Stored records:
- Opening Delimiter -
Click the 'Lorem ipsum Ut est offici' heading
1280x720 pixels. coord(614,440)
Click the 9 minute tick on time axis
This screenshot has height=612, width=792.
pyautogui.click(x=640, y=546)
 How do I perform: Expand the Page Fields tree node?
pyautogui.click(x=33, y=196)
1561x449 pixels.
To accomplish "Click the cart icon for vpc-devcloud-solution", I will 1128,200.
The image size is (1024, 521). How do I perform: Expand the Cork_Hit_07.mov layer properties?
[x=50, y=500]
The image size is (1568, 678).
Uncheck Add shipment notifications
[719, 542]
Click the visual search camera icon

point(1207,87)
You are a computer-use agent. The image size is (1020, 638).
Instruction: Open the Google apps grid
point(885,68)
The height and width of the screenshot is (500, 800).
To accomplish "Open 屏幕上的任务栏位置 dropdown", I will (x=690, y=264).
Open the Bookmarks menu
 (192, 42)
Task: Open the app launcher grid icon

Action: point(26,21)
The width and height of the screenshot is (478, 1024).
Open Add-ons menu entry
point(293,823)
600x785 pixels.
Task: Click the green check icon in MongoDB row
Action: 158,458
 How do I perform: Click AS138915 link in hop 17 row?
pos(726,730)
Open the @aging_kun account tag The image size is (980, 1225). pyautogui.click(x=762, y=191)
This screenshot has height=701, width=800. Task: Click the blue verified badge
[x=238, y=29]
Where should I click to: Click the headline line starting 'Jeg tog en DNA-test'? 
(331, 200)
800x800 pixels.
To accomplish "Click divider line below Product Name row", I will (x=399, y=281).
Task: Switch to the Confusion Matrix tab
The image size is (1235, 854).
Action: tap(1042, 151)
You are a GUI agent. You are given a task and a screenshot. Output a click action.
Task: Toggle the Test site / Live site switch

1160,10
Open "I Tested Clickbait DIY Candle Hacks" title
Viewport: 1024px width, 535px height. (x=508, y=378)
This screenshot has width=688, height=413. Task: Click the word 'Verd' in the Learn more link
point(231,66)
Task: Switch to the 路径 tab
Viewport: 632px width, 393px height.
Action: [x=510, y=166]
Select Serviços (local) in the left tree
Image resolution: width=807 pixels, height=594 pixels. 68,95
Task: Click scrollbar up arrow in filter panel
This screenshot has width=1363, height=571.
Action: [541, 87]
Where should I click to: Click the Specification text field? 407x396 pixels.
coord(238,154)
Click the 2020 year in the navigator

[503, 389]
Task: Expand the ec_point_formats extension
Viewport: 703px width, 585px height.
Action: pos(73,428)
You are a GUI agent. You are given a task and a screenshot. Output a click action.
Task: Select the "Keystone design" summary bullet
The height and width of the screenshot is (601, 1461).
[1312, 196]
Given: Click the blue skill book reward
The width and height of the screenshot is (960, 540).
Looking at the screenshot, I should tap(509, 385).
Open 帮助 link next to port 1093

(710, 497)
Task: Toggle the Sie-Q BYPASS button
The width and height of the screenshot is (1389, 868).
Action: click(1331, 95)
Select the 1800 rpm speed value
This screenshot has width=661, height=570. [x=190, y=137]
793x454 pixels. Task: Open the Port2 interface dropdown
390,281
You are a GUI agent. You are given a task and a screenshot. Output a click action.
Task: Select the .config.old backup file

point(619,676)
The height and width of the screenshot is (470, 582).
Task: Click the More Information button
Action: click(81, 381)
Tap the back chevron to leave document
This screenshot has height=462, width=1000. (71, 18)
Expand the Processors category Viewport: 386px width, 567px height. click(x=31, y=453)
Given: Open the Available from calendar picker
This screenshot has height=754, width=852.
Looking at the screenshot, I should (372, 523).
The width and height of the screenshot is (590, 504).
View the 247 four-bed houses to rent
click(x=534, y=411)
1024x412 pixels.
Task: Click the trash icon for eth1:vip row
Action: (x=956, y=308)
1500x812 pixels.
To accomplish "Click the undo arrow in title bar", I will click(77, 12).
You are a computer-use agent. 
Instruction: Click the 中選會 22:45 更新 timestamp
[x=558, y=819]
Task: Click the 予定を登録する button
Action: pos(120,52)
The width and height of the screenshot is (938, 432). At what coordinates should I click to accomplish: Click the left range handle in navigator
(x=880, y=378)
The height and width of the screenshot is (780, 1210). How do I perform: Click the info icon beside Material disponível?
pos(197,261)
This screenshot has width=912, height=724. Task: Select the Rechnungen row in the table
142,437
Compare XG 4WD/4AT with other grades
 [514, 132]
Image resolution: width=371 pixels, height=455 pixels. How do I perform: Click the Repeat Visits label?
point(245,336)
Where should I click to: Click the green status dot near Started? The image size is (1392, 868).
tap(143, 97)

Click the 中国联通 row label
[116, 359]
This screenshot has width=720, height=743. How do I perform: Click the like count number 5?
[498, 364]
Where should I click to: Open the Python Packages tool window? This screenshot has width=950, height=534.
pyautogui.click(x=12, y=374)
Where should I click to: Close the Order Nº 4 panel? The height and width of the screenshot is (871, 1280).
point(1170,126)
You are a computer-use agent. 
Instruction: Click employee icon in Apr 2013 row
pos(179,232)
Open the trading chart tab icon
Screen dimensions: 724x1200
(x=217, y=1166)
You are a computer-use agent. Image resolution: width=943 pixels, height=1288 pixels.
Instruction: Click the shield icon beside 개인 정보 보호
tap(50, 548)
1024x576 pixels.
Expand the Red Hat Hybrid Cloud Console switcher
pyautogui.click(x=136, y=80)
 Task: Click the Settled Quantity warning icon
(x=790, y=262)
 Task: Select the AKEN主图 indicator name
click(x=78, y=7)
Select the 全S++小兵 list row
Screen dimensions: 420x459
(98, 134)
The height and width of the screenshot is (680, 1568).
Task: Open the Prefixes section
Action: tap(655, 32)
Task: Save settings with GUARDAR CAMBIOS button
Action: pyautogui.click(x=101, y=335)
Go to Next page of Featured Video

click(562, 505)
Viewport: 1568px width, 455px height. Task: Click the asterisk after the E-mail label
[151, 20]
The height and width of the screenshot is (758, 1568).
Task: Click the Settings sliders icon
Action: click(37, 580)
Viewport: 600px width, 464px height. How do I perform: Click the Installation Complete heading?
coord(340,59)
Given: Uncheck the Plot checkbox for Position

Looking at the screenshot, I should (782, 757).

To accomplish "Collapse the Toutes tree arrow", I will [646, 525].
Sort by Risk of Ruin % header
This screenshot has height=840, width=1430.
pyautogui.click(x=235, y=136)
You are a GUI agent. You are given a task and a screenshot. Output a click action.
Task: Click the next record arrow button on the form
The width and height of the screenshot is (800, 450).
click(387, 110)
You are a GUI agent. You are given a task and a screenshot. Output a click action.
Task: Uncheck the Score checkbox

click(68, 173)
- Closing Delimiter -
YOUR GOAL: Looking at the entries above, can you reproduce exactly the lines from the one that holds "This screenshot has width=720, height=743." through the one that holds "Open the trading chart tab icon", and only those?

PROBLEM SOLUTION:
This screenshot has width=720, height=743. How do I perform: Click the like count number 5?
[498, 364]
Where should I click to: Open the Python Packages tool window? This screenshot has width=950, height=534.
pyautogui.click(x=12, y=374)
Where should I click to: Close the Order Nº 4 panel? The height and width of the screenshot is (871, 1280).
point(1170,126)
You are a computer-use agent. 
Instruction: Click employee icon in Apr 2013 row
pos(179,232)
Open the trading chart tab icon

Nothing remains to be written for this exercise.